Expertenrat: Gebäude-Sofortprogramm reicht wohl nicht

Die Dekarbonisierung des Gebäudesektors ist eine Mammutaufgabe. Der vom Bundes-Klimaschutzgesetz geforderte Zielpfad wurde schon zweimal infolge verfehlt.

Alfred Sonsalla – stock.adobe.com

Die Dekarbonisierung des Gebäudesektors ist eine Mammutaufgabe. Der vom Bundes-Klimaschutzgesetz geforderte Zielpfad wurde schon zweimal infolge verfehlt.

Der Expertenrat für Klimafragen hat das Sofortprogrammen für den Gebäudesektor geprüft: Die Realisierung der geplanten Einsparungen hält er für fraglich.

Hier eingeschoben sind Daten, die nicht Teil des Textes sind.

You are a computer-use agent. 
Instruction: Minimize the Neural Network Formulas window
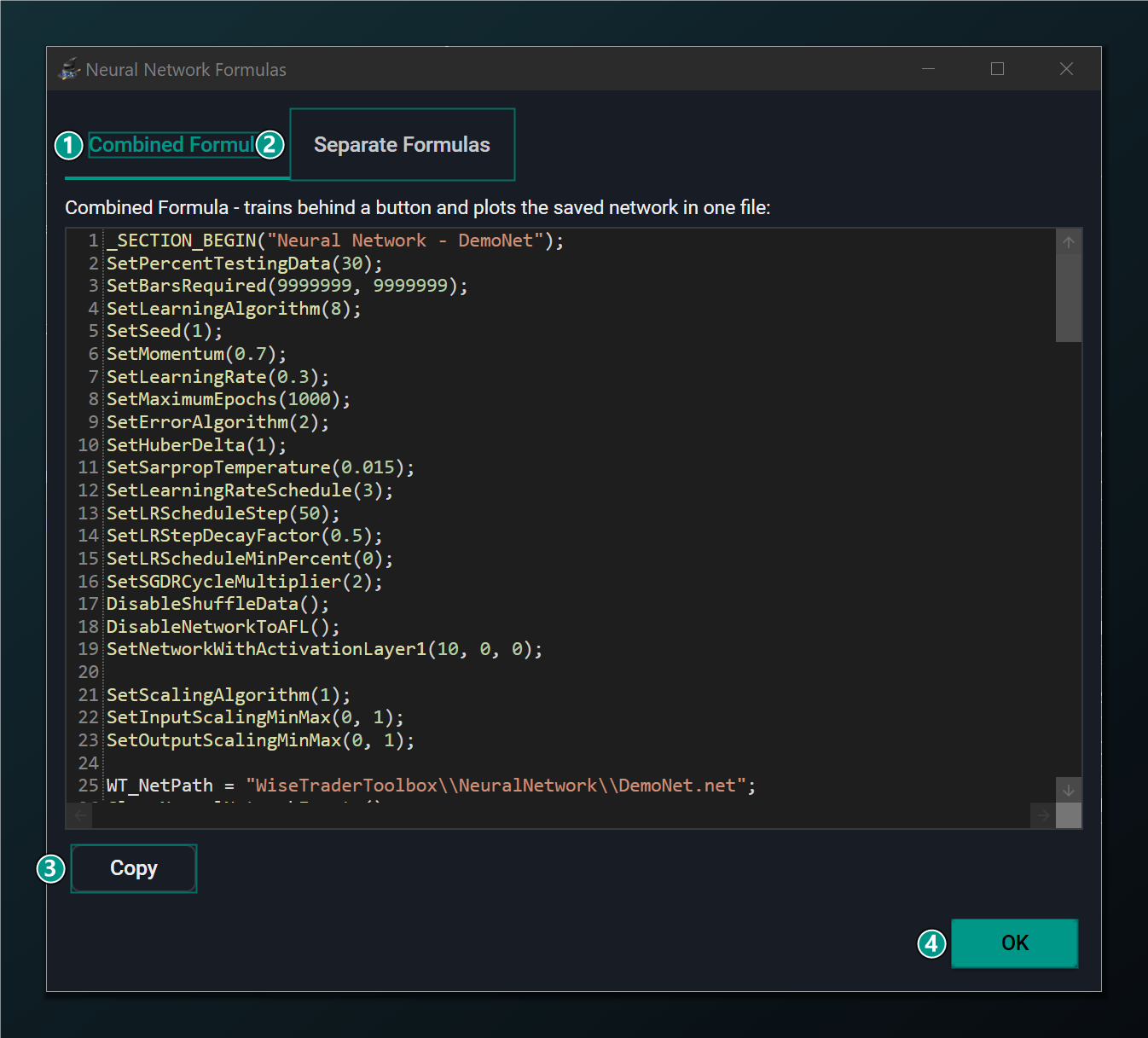[929, 69]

In dem am 25. August 2022 veröffentlichten, gemäß § 12 KSG (Bundes-Klimaschutzgesetz) erstellten Bericht prüft der Expertenrat für Klimafragen (ERK) die Annahmen, die den von den zuständigen Bundesministerien am 13. Juli 2022 vorgelegten Sofortprogramme für den Sektor Gebäude und den Sektor Verkehr zugrunde liegen.

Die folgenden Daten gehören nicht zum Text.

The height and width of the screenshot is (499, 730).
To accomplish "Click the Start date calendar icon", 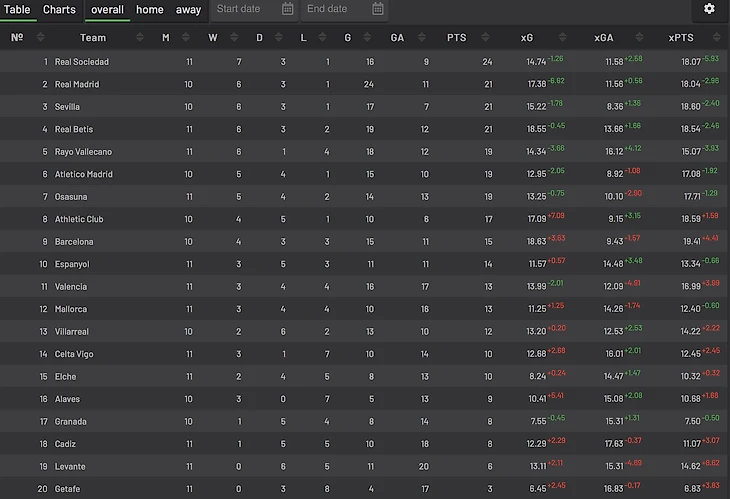I will 288,9.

Die Prüfung des ERK folgt einem dreigliedrigen Schema, das sowohl die Prüfung der ausgewiesenen Emissionsminderung im Hinblick auf die Einhaltung des KSG-Zielpfads beinhaltet als auch die Prüfung des Vorgehens zu deren Berechnung und der Wahrscheinlichkeit ihrer Realisierung.
 
 

Bewertung des Sofortprogramms für den Gebäudesektor

Der Expertenrat für Klimafragen stellt in dem Bericht fest, dass das vorgeschlagene Sofortprogramm für den Gebäudesektor bei Realisierung der von den Ministerien BMWK und BMWSB angegebenen Minderungswirkung in Höhe von 137 Mio. t CO2-Äquivalent in Verbindung mit einem geänderten Referenzpfad die Bedingung an ein Sofortprogramm gemäß Bundes-Klimaschutzgesetz (§ 8 Abs. 1 KSG) erfüllen würde, …

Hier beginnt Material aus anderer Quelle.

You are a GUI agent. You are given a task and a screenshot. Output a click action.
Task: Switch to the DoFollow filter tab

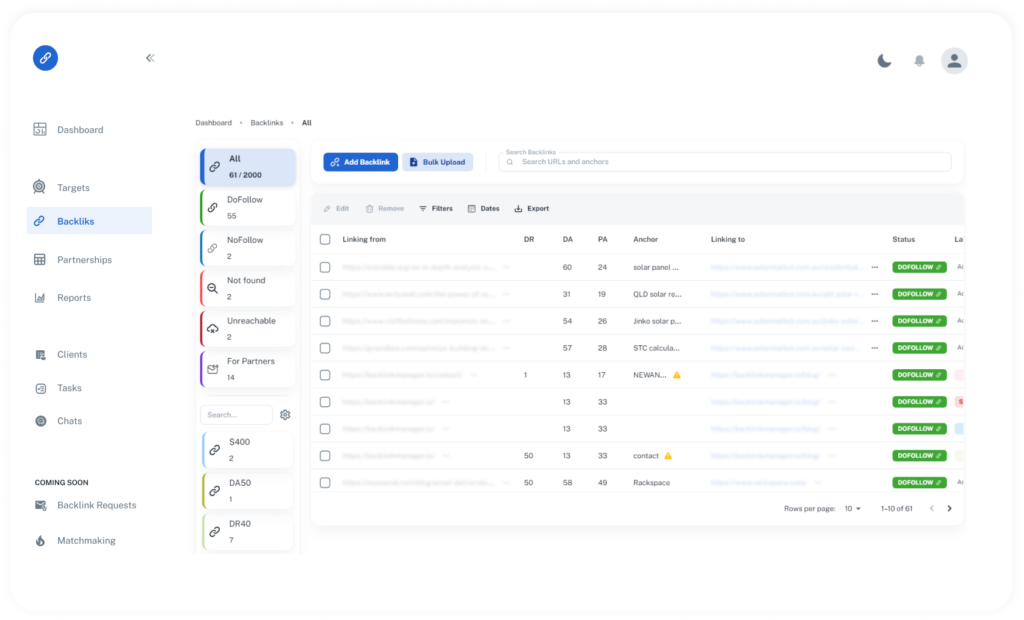(245, 207)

… allerdings nur in einer weiten Auslegung dieses Kriteriums. Zwar würde es trotz des Sofortprogramms in den Jahren 2022 bis 2027 weiterhin zu Überschreitungen der KSG-Vorgaben kommen. Ab dem Jahre 2028 weisen die Ministerien aber entsprechende Unterschreitungen aus, sodass die kumulierte Erfüllungslücke zwischen Emissionspfad und KSG-Zielpfad bis zum Jahr 2030 ausgeglichen würde.

Die vertiefende Prüfung der Annahmen zeige aber, dass die Realisierung der von den Ministerien ausgewiesenen THG-Minderungen nur teilweise wahrscheinlich ist. Insgesamt werde deshalb die Einhaltung der KSG-Vorgaben durch das Sofortprogramm nicht sichergestellt. Dennoch ist aus Sicht des ERK davon auszugehen, dass das Sofortprogramm einen substanziellen Beitrag zur Minderung der Emissionen in diesem Sektor leisten wird.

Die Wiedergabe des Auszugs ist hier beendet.